* Excerpted passage:
Electronic health records (EHRs) can be beneficial for patient care, but at what cost?
Disappointment. That’s the word Ralph Nobo, MD, uses to describe physician attitudes towards health information technology (IT) and its related costs.
Nobo, a Bartow, Florida-based obstetrician/gynecologist and president of the Florida Medical Association, says that despite all the technological advances that are aimed at improving communication, just the opposite has occurred.
“We cannot communicate with other physicians,” Nobo says. “Sometimes we cannot communicate with other entities, like labs or radiology services unless we pay a large monthly fee. That presents a challenge when you’re a small practice like I am and you’re trying to survive in these difficult times.”
Feeling the burden
Nobo is not the only physician facing that challenge, though that’s small consolation when the numbers are crunched. Consider the results of recent surveys.
A survey of physician groups conducted by the Medical Group Management Association found that healthcare technology costs for organizations nationwide exceed $32,500 per physician—an increase of more than 40% since 2009.
Money well spent? Not according to a September 2016 survey of more than 17,000 US physicians by The Physician’s Foundation revealed 72% feel that electronic health records (EHRs) have detracted from the quality of patient care or had little to no impact, despite EHR’s intention of improving efficiency and allowing more precise billing.
“The greatness that could have occurred has failed,” Nobo says. “So physicians are retiring early in their practices because of all the expenses that we have to incur, and EHRs have definitely not increased any of our productivity or patient care.”
Nobo says the way some physicians are addressing the cost issue is by seeing more patients in a shorter period of time. In other words, the time spent with each patient is being cut short.
“Sometimes when that occurs, quality goes down,” he says.
Navigating the costs
Stephen Fatum, a partner in the Chicago office of Barnes & Thornburg LLP, shares Nobo’s assessment of the situation in which physicians are finding themselves.

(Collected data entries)
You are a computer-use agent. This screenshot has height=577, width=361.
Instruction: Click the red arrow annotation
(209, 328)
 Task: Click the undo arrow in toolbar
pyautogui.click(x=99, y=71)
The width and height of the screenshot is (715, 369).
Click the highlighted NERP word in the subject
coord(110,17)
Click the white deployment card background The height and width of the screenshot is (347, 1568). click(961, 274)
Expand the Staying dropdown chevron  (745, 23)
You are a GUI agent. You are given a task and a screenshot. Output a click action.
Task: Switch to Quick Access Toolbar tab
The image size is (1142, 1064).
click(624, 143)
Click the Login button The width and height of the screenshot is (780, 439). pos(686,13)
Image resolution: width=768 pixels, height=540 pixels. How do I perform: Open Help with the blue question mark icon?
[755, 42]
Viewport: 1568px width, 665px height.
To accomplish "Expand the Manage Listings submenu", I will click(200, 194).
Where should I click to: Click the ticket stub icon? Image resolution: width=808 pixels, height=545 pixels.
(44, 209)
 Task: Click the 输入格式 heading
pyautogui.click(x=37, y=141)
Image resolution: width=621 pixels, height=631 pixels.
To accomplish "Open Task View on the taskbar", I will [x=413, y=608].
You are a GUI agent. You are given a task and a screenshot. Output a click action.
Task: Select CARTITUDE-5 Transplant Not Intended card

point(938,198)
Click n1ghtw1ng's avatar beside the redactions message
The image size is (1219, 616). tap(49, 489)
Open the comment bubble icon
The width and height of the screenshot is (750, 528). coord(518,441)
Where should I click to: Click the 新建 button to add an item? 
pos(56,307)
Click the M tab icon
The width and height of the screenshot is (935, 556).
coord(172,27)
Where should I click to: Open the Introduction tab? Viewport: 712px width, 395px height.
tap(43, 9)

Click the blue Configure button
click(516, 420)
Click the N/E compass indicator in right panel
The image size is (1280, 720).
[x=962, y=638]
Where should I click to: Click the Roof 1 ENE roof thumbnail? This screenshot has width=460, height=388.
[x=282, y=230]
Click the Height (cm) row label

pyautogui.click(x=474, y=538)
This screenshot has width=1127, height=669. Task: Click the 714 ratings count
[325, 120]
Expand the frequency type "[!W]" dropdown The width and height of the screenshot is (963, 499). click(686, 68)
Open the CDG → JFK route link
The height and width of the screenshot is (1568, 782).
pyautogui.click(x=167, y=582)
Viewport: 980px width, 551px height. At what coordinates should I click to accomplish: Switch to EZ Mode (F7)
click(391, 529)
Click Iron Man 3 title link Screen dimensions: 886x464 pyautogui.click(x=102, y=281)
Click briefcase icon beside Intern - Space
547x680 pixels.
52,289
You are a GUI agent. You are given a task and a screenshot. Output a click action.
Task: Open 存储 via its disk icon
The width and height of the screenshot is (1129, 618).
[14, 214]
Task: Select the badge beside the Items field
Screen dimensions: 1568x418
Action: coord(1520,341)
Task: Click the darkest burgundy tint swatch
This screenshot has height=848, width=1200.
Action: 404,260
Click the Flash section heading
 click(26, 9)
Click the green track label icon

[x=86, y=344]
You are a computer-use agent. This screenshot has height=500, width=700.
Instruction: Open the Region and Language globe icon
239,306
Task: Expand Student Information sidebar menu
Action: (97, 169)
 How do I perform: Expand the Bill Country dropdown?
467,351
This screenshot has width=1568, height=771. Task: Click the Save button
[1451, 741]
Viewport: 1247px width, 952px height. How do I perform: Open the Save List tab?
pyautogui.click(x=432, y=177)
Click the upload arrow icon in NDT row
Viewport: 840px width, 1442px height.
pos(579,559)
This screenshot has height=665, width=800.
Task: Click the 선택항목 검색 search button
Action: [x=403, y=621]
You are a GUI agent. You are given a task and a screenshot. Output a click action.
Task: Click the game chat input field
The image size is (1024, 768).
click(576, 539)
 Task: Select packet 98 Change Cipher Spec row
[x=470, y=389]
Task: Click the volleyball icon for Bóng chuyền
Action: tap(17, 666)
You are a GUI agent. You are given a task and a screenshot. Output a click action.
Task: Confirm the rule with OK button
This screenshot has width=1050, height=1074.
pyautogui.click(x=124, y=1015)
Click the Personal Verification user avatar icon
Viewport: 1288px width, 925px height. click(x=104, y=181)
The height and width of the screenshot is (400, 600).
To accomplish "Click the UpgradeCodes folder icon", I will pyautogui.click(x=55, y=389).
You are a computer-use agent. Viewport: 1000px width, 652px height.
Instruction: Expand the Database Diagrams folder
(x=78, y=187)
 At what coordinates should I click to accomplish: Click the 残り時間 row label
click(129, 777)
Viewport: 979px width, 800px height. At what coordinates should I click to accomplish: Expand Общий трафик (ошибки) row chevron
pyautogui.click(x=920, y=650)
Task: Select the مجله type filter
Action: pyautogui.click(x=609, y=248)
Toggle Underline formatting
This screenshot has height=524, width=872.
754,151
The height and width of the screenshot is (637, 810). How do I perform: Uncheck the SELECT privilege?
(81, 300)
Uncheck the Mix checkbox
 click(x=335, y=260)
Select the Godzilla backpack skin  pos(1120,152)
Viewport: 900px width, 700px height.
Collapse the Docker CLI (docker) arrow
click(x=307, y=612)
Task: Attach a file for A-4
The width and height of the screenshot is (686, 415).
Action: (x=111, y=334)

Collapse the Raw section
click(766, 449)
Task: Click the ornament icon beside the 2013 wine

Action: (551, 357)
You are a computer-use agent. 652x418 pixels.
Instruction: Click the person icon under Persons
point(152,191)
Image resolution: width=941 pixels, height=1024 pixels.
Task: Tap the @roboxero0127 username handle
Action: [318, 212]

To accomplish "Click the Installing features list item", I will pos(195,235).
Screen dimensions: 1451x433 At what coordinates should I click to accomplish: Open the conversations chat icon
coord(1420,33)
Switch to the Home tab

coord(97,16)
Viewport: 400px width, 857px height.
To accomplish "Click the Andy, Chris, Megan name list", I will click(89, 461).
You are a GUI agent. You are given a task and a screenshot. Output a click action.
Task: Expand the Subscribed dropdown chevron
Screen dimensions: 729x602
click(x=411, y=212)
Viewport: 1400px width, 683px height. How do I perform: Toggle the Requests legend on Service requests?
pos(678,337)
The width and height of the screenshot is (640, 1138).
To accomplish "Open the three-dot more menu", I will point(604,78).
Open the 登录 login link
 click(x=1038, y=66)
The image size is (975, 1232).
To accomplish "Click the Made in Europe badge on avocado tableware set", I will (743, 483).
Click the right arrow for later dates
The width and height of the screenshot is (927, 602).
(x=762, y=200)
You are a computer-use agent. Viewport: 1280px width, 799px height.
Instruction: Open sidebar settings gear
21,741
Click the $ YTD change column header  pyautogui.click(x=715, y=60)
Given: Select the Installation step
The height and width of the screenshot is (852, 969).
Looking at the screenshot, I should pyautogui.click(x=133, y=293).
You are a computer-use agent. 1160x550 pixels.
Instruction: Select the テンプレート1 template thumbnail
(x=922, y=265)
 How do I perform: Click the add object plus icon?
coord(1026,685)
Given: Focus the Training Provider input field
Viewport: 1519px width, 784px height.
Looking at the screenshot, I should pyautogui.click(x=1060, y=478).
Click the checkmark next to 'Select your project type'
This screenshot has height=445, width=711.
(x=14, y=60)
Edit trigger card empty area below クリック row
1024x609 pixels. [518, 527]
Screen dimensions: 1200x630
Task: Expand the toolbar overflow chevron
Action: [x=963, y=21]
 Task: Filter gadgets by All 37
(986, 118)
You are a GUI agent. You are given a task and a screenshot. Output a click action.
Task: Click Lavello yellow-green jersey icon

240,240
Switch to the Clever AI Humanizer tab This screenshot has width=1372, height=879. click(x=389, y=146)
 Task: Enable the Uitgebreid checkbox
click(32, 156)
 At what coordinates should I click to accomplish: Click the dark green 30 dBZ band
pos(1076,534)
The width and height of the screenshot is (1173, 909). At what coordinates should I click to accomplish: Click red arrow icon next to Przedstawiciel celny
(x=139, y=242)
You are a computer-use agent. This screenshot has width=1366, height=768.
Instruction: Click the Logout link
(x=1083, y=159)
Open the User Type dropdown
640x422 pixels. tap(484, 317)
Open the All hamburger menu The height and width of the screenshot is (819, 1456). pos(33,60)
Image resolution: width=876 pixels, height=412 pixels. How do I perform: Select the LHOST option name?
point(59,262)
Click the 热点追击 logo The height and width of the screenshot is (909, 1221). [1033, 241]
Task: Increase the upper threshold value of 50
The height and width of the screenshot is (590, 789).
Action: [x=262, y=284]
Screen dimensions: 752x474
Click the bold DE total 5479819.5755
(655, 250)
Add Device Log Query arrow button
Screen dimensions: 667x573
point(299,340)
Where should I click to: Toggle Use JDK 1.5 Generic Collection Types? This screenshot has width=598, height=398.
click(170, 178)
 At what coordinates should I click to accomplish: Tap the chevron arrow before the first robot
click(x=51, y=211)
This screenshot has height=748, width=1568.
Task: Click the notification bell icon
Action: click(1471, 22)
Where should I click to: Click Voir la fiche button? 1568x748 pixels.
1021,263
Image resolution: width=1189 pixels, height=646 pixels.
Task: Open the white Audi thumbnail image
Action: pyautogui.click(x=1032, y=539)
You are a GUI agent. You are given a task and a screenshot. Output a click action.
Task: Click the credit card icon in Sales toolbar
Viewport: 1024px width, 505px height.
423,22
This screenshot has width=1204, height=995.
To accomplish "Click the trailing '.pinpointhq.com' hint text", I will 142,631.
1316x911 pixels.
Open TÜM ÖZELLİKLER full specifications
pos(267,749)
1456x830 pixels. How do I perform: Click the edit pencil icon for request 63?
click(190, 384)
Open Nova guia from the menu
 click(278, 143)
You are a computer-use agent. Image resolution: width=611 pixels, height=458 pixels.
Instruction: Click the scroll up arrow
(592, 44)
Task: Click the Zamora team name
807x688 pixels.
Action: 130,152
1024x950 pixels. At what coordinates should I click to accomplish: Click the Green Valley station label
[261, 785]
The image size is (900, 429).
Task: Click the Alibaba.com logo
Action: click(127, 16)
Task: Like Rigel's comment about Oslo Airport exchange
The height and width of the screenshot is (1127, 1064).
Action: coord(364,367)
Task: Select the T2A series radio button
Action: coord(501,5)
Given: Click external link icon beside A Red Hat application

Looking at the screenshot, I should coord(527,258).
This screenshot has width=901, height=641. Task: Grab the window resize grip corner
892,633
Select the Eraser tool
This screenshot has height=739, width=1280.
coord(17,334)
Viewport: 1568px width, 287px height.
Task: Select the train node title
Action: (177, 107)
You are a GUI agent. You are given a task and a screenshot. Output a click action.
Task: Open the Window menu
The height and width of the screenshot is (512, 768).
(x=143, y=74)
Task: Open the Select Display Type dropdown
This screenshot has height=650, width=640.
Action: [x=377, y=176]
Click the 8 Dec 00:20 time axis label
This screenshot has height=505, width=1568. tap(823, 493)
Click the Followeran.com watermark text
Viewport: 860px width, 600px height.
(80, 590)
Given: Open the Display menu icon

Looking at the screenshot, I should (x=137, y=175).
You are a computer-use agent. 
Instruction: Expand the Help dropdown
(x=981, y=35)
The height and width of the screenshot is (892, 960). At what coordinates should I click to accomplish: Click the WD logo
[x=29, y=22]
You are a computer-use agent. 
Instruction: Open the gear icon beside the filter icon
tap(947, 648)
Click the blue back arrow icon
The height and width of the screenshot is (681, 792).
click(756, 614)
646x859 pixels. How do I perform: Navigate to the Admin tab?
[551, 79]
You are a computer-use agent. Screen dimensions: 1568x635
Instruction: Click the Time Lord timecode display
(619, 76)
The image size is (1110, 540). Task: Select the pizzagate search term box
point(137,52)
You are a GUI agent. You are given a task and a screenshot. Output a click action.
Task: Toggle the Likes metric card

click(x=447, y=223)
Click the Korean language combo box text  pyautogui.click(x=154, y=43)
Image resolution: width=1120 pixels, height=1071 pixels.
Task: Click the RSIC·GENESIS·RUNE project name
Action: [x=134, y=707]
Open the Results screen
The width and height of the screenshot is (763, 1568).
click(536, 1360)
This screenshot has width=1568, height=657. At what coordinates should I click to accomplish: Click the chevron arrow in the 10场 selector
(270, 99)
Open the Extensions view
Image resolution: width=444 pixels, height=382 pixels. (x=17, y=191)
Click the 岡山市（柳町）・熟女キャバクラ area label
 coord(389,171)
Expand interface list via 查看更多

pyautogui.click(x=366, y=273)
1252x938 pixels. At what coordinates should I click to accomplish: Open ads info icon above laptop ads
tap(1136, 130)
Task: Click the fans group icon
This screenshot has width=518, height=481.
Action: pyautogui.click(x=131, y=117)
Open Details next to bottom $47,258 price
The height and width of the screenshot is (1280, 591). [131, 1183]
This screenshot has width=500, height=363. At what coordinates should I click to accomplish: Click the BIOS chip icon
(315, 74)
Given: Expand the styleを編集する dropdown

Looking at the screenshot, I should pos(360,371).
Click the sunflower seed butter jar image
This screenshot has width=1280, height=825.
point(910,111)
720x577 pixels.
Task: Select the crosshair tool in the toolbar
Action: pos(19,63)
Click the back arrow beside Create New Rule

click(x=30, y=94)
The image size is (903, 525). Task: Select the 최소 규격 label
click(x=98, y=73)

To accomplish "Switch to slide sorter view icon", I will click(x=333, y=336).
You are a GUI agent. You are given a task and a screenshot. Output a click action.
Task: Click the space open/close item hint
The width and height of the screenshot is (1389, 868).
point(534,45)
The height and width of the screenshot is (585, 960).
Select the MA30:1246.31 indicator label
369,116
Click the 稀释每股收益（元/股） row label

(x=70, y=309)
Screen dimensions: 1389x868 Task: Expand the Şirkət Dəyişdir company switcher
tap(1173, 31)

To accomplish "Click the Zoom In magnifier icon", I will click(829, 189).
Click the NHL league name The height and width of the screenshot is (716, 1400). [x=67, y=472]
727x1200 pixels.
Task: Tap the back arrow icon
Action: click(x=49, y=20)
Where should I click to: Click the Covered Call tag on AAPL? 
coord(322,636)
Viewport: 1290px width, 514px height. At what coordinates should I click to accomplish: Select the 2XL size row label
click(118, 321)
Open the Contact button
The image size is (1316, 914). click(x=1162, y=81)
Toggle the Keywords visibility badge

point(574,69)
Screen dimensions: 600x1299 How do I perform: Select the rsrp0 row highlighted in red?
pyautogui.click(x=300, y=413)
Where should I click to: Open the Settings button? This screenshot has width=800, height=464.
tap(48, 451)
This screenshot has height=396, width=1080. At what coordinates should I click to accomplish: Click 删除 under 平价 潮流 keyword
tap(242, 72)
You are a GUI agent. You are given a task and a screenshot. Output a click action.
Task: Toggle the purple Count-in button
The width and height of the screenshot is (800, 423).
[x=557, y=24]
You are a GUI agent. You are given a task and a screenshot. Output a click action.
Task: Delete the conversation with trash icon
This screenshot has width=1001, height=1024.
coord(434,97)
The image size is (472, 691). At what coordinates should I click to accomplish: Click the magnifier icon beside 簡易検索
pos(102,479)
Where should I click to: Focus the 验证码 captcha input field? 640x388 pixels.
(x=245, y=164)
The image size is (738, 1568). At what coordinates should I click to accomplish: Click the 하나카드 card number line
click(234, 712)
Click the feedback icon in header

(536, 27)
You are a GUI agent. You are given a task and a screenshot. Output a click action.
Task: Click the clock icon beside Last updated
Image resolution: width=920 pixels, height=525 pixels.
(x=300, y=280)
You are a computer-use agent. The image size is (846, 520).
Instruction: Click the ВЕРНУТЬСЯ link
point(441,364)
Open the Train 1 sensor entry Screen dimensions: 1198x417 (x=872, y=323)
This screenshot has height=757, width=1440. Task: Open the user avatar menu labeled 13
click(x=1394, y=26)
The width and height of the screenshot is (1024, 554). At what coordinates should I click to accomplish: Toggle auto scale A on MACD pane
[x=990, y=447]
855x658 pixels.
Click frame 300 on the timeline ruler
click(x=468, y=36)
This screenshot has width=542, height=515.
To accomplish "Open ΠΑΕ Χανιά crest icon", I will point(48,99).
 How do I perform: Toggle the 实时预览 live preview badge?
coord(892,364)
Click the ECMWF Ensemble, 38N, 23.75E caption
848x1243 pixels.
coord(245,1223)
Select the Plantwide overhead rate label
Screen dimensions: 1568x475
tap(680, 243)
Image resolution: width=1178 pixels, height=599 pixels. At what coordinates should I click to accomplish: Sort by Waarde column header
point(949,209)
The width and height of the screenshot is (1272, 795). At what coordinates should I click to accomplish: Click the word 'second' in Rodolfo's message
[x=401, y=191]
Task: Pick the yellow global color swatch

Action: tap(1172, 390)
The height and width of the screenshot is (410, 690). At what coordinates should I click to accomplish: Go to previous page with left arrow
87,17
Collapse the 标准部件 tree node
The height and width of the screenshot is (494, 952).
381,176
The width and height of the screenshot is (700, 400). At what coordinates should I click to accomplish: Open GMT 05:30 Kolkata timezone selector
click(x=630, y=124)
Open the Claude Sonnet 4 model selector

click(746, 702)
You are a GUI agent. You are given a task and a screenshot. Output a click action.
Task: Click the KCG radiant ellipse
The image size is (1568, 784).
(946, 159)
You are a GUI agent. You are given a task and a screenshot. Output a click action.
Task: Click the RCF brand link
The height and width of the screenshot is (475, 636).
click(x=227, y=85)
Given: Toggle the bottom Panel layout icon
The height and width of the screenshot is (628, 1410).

* Task objective:
List every organization mentioned by name in the article on electronic health record costs. The records have no connection to the text.

* Solution for this problem:
Florida Medical Association
Medical Group Management Association
The Physician’s Foundation
Barnes & Thornburg LLP